**PASSAGE SHOWN:**
##########

As I sit here and start writing about coffee, I have two drinks on my desk: a small Americano (no sugar, no cream) and a medium soy latte (no sugar either, making you think I have an agenda here). I can explain. It’s actually pretty simple. You see, we got two different drinks, and then I stole my husband’s latte when he wasn’t looking. Anyway, year after year, people obsess over coffee and chug it down in massive quantities, while scientists conduct multiple studies to learn more about how caffeine affects us. All their findings might be full of beans, too, but the studies suggest that drinking coffee has quite a few health benefits and drawbacks. It’s a mixed picture.
I don’t really know where my coffee addition is coming from: trying to stay awake to hit a deadline, my sincere love of its taste and smell, or coffee just being a psychoactive substance. The latter might have added to the addiction for sure.
150 million Americans collectively drink 400 million cups of coffee per day. Caffeine, obviously contained within coffee, is the most widely used central nervous system stimulant in the world. A lot of people think that it helps them to focus and power through their work. But as with everything, coffee should be a matter of balance. According to the FDA, you don’t want to exceed 400 milligrams a day, which is about four or five cups of coffee.
According to Healthline, drinking too much coffee on a regular basis can possibly lead to hormonal imbalances which could even cause hormonal acne. People who have caffeine overdose (beware, that’s a thing) can experience:
- heart palpitations
- irritability (it seems like I suffer from this side effect, especially before I have my morning coffee)
- increased thirst (coffee dehydrates you)
- chest pains and even trouble breathing!

##########

**RAW DATA:**
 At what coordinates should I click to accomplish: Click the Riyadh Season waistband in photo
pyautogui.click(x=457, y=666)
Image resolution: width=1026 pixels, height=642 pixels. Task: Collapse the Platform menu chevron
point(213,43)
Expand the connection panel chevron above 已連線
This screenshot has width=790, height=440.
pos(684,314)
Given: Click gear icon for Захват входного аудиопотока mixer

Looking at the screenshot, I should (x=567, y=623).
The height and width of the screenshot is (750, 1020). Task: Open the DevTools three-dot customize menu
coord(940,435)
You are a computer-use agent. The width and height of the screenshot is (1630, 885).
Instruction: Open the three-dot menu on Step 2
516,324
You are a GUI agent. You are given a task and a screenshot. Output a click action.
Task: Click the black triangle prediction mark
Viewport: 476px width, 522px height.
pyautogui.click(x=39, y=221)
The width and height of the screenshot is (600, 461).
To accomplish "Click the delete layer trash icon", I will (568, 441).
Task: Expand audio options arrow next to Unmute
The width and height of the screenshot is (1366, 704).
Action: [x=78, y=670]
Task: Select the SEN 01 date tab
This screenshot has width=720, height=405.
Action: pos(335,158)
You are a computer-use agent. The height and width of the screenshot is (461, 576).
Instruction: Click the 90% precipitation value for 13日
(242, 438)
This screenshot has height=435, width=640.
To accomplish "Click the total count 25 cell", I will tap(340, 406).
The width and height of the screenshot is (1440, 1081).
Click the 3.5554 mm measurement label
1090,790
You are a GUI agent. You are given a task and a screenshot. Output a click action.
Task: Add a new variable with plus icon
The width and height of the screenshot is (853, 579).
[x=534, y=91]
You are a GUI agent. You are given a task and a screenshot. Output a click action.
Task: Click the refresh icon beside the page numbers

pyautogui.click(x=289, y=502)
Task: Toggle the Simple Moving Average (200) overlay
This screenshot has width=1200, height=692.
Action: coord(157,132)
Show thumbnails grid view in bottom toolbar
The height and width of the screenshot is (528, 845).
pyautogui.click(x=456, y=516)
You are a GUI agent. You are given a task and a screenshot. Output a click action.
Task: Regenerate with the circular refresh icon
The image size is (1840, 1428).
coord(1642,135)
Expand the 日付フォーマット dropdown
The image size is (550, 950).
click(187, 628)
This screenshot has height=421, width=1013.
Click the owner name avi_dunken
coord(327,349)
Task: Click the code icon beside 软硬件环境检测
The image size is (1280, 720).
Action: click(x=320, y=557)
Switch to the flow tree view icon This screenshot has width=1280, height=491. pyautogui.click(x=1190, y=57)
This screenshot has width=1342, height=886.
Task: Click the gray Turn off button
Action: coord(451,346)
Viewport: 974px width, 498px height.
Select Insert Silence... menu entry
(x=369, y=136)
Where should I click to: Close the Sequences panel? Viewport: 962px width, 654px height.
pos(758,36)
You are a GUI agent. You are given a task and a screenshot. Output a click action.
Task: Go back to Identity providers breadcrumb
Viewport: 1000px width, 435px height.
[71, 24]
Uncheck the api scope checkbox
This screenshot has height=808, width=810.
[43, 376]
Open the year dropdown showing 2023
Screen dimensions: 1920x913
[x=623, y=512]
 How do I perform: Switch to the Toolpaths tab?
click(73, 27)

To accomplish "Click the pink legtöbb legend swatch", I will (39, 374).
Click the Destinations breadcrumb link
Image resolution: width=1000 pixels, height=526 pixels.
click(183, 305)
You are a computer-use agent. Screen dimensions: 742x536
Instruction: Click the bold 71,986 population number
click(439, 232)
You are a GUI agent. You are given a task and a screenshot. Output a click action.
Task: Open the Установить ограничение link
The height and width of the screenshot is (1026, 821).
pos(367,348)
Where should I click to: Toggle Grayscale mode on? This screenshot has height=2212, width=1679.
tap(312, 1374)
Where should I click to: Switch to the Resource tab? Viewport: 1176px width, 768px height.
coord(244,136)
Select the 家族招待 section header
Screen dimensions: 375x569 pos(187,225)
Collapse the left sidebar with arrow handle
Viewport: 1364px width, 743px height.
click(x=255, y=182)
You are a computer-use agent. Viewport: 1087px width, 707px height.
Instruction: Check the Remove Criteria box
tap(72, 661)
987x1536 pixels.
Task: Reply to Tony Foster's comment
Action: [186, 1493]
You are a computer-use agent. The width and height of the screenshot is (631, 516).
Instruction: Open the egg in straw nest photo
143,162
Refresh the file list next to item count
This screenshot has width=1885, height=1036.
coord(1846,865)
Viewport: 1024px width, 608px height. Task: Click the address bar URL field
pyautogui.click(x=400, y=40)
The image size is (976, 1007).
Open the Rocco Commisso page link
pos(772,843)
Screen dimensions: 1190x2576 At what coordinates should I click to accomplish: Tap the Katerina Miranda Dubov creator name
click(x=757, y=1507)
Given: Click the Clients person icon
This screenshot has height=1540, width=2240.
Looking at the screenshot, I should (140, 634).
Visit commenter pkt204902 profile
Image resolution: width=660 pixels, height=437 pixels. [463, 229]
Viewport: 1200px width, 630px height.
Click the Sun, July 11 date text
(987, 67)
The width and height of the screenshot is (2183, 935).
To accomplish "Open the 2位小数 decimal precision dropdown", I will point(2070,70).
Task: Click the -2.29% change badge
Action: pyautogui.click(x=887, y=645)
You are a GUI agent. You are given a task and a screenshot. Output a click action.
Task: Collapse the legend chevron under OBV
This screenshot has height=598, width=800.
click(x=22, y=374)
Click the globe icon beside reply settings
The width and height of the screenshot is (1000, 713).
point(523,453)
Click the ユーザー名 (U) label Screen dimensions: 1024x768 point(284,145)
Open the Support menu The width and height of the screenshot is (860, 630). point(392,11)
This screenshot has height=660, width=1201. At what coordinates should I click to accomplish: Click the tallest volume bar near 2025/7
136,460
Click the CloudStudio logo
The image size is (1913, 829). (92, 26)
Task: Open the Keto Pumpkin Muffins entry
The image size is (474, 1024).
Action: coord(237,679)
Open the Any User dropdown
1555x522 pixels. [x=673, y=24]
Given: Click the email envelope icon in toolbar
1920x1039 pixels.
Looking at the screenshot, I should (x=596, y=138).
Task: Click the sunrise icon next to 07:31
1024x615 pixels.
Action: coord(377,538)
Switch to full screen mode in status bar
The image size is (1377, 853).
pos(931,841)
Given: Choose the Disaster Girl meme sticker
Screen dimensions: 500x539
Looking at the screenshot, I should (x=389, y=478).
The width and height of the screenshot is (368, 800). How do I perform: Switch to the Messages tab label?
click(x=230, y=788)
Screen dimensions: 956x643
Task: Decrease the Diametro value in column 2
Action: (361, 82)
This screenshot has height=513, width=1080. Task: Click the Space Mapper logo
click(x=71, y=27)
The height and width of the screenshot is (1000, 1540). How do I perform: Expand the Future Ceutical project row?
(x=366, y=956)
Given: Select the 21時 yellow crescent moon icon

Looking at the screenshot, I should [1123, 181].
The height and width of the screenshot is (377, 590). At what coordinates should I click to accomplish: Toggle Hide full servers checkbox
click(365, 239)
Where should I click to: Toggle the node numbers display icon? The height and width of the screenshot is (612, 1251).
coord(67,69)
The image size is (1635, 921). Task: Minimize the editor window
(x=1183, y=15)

##########

**WORK REQUEST 1:**
Answer these questions using the coffee piece.
(a) How many cups of coffee do 150 million Americans drink each day?
(b) What daily caffeine limit does the FDA give, and about how many cups is that?
(c) Which drink did the writer take from their husband?
**WORK REQUEST 2:** Write a continuation of the coffee piece, starting right after its last line.
The data that comes after the coffee piece is separate from it.

**RESPONSE AREA 1:**
(a) 400 million cups.
(b) 400 milligrams a day, which is about four or five cups of coffee.
(c) A medium soy latte with no sugar.

**RESPONSE AREA 2:**
But if you respond to coffee well and consume it in a responsible way, you might gain some health benefits.
- Coffee can lower the risk of type 2 diabetes. American Diabetes Association references a study of U.S. women aged 26–46 years. It suggested that drinking two or more cups of coffee a day was associated with a much lower risk of type 2 diabetes. It didn’t seem to be a caffeine thing. The association was similar for caffeinated and decaffeinated coffee, and for filtered and instant coffee.
- Alzheimer’s disease is tragic, and scary because there is no magic pill or cure from it. There have been several studies showing that drinking coffee is associated with a much lower risk of Alzheimer’s disease.
- If you’ve been packing on those quarantine pounds, coffee might be able to help get you back in shape. Several studies suggest that coffee boosts metabolism by 3-11%: after drinking coffee the metabolic rate increases immediately and remains elevated for about 3 hours. Although, you need to take into account that it’s not as effective if you drink coffee regularly.
Anyway, if you like coffee just as much as I do, it’s unlikely that science will sway you one way or the other. You’re just like: gimmie coffee!